Friday, 20 January 2023

Apprenticeships

The age demographic problem in the construction industry has accelerated.

For anyone prepared to listen I have been banging on for years of the greater value of apprentices and apprentice training.

 

For thirty years or more both the major political parties have seen it as a top priority to show how they are educating our young people and giving opportunities to particularly students from poorer backgrounds. Their objective has been to get as many children as possible on full time education university courses. The target, I believe, was usually c. 50%.

 

As a consequence, the university sector expanded massively. It has become an over large industry, with many of the bad sides of an overgrown industry emerging. Quality goes down and the outputs are much more geared to what the industry wants rather than the end user. So in the case of universities, it is far more profitable to have a 100 students in a lecture hall with one lecturer talking about American studies, compared with say 1 staff for 10 students in subjects, which are technical such as architecture or biochemistry that may be much more of a benefit to our society and economy in the future. But require greater staff input.

 

This subject is so pertinent to many others as well. As David Smith (who has spoken in Leicester a few times) put it so succinctly in his Sunday Times Business Section column last week: We need to raise our game. Our real weakness in real wages is driven by no improvements in productivity in the last 15 years. Hardly earth shattering, but he identifies three main reasons of which the first is lack of skills in our work force. Secondly, investment in business is down and well below pre-pandemic levels, which were low anyway. The final area he identifies is a proper infrastructure strategy and investment in it.

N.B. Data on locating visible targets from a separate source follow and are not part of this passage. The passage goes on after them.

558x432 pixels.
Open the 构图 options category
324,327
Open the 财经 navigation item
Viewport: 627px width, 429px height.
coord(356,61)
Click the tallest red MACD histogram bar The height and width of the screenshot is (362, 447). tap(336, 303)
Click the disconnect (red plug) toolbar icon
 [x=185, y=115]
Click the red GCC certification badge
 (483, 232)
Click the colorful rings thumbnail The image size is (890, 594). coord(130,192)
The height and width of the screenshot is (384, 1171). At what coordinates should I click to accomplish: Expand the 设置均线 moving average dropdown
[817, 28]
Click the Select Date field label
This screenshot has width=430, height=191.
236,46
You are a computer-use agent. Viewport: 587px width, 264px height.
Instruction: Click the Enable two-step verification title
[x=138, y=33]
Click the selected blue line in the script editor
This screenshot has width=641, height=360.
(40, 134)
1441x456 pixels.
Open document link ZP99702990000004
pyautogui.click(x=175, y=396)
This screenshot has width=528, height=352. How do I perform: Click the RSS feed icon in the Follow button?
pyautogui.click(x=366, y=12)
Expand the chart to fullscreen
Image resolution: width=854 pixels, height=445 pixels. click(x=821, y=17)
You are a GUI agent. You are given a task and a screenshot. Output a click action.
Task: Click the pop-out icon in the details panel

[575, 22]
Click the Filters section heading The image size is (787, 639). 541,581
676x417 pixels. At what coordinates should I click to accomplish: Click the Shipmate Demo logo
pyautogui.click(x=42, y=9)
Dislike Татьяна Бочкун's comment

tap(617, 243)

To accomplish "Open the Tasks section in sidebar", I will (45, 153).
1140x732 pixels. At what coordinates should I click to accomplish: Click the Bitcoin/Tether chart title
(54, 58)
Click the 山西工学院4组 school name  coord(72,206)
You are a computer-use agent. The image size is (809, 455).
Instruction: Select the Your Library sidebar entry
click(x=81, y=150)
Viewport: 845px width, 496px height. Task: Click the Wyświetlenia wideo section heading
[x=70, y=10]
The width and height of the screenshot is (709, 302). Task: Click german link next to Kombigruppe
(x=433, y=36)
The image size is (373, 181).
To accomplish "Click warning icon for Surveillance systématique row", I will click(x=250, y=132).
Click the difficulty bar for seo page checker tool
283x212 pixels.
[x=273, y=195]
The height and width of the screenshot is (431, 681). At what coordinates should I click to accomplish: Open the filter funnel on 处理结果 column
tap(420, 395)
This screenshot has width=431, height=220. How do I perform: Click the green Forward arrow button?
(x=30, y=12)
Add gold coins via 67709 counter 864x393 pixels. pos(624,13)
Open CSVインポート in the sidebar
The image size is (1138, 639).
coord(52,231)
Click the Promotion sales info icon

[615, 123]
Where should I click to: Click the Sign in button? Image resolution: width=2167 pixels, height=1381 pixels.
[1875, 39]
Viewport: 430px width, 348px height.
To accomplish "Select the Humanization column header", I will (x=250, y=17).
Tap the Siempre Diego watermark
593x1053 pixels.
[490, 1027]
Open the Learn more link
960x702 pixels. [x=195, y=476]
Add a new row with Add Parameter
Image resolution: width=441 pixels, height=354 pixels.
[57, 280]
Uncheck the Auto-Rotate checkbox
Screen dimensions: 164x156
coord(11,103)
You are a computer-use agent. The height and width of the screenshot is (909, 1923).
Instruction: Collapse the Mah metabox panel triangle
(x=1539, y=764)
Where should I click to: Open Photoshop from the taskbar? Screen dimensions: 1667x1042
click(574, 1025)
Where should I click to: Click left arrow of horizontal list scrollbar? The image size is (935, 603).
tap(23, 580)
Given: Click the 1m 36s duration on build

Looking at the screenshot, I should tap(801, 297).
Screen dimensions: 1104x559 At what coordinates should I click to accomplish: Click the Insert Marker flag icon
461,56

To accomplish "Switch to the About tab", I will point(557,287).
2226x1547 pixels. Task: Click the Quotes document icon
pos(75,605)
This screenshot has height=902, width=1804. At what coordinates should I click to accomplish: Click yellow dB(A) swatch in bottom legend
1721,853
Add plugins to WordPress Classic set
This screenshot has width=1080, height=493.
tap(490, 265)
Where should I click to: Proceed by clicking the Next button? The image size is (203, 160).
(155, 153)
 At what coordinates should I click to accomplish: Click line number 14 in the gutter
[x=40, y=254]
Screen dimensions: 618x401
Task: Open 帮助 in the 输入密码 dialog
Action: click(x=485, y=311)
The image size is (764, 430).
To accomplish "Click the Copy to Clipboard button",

I was recently sent an article on a Construction Economic Overview (thanks Chris Leeson) by Professor Noble Francis. Like elsewhere, Francis particularly points to the industry’s skills shortage and highlights the loss of nearly 250,000 workers in the industry in the last three years, with the largest losses in the age range 45 to 59. He suggests that the age demographic problem has accelerated in that time period. Because younger EC workers can no longer gain so easy access to the UK, the long-term structural problem in the UK construction industry is coming much earlier and indeed is upon us now.

 

We therefore have a perfect storm. We are still not encouraging anything like enough of our youngsters into industries we need. Construction is just one of many. And it is going to get worse, not better. Three years ago, when I was looking for an apprenticeship for my son,  I was meeting the comment we don’t do training, we prefer to take people fully trained. Mercifully not every company is like that and he secured a place with a great firm. Most are not so lucky.

 

As a society we have got to do better. I implore those in a position of employing people to do more. My experience and I know of others, such as Corporate Architecture, is that they get better workers who know what is required to be effective in the work place if their tertiary education has run in parallel with solid employment. That is an apprenticeship. There may be some short-term pain, but in the long run it has to be better for your company and UK PLC.